1991 children's book by Roald Dahl

The Minpins is a novel by Roald Dahl with illustrations by Patrick Benson. It was published in 1991, shortly after Dahl's death in November 1990, and is the author's final work of literature. The book was republished in 2017 under the title Billy and the Minpins with new illustrations by Dahl's primary illustrator, Quentin Blake.

==Synopsis==
Little Billy is forbidden by his mother to do a lot of things, including entering the Forest of Sin behind his house. She tells him of the Whangdoodles, Hornswogglers, Snozzwangers and Vermicious Knids (creatures first mentioned in Charlie and the Chocolate Factory and Charlie and the Great Glass Elevator) that live in the forest. Worst of all is the Terrible Blood-Suckling Tooth-Pluckling Stone-Chuckling Spittler, who chases his prey while clouds of hot red smoke pour out of his nose, and then swallows them up in one gulp. Little Billy doesn't believe his mother, and the Devil whispers to Little Billy that the monsters don't exist and that there is a plethora of luscious wild strawberries in the forest. Soon, Little Billy is walking through the forest when he hears something coming after him, and runs to escape it. As he looks back, he sees puffs of orange-red smoke catching up with him.

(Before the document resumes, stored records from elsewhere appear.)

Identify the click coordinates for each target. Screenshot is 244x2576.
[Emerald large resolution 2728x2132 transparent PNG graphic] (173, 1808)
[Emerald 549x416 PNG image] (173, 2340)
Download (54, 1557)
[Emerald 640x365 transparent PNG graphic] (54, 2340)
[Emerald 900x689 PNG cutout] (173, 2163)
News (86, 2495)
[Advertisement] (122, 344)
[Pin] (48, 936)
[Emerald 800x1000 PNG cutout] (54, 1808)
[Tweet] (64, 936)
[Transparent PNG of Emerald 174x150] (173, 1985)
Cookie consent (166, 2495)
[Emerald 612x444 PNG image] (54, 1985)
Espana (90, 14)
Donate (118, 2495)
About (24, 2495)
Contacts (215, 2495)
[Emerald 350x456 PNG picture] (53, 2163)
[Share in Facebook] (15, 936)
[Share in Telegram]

He escapes, what he is sure must be, the Spittler by climbing up a tree as high and as fast as he can. When he comes to rest, he notices windows opening all over the branches, and discovers a whole city of little people, the Minpins, living inside the tree. The leader of the Minpins, Don Mini, tells Little Billy that the monster waiting under the tree is not the Spittler (which the Minpins have never heard of), but the Red-Hot Smoke-Belching Gruncher, who grunches up everything in the forest. It seems that there is no way for Little Billy to safely get down from the tree and return home.

Upon learning of the close friendship between the Minpins and birds, Little Billy devises a plan to rid the forest of the Gruncher; the former flies on the back of a swan and uses his scent to lure the Gruncher into a lake. The water of the lake puts out the fire in the Gruncher's belly, killing him. The Minpins are grateful to Little Billy for ridding the forest of their tormentor. They reward him by sending the swan to serve as Little Billy's own personal transport every night, which he uses to explore the world and to continue his newfound friendship with the Minpins.